• [ABOUT THIS EXERCISE] If an entry below contains an image, drop the image and retype the rest exactly.

Excerpts from a dataset
+++

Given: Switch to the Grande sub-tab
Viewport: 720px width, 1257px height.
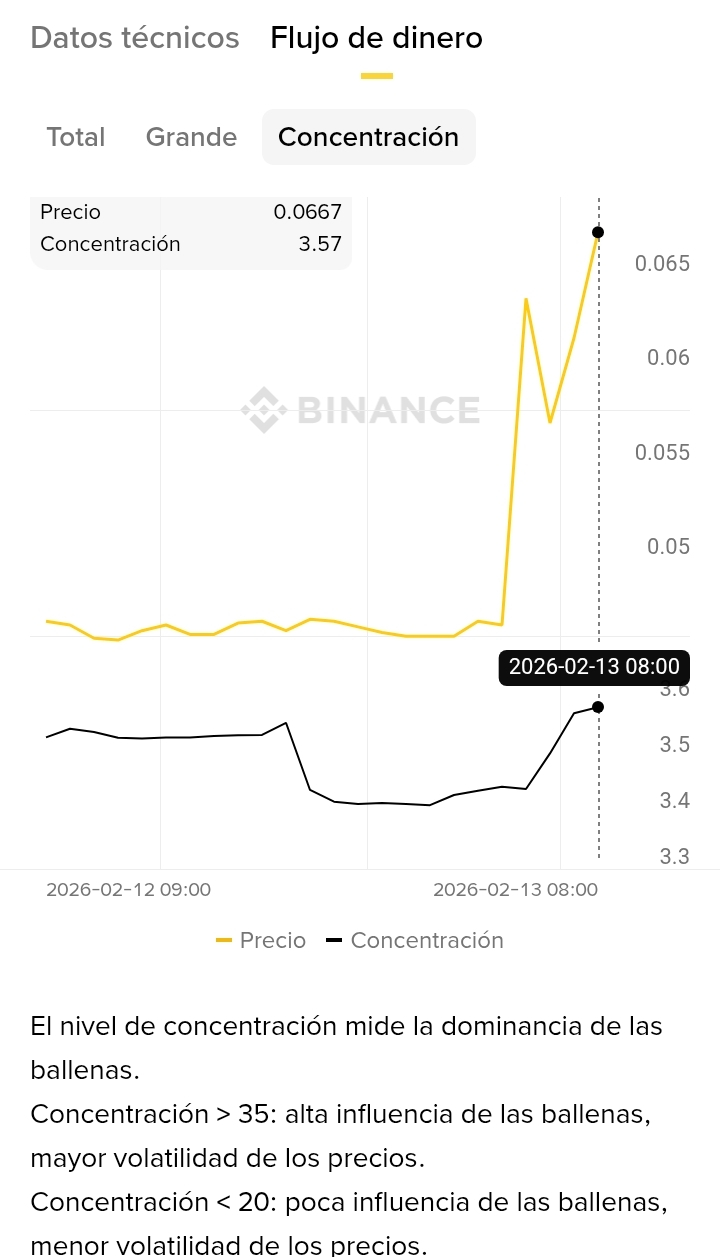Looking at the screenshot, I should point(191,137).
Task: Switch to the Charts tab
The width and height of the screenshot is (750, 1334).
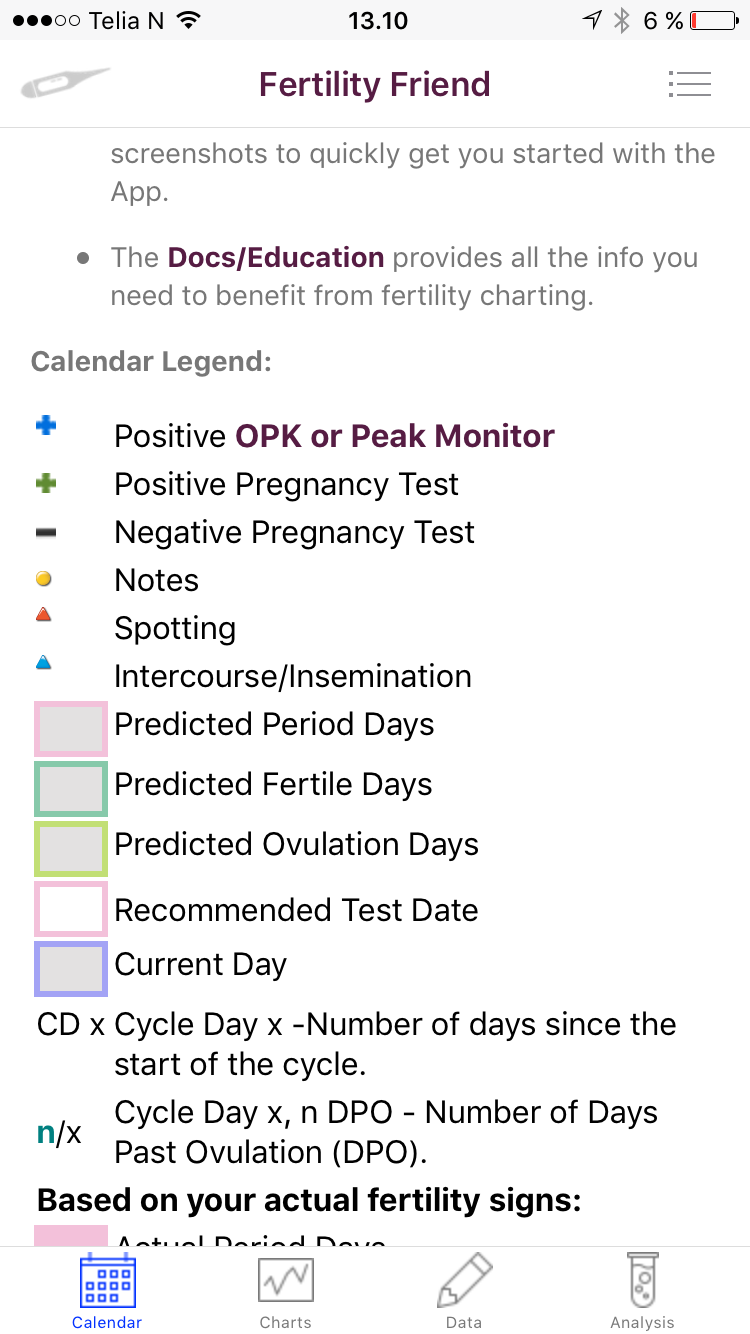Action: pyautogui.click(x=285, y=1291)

+++

• [WRITTEN ANSWER]
Given: Switch to the Grande sub-tab
Viewport: 720px width, 1257px height.
Looking at the screenshot, I should point(191,137).
Task: Switch to the Charts tab
The width and height of the screenshot is (750, 1334).
Action: pyautogui.click(x=285, y=1291)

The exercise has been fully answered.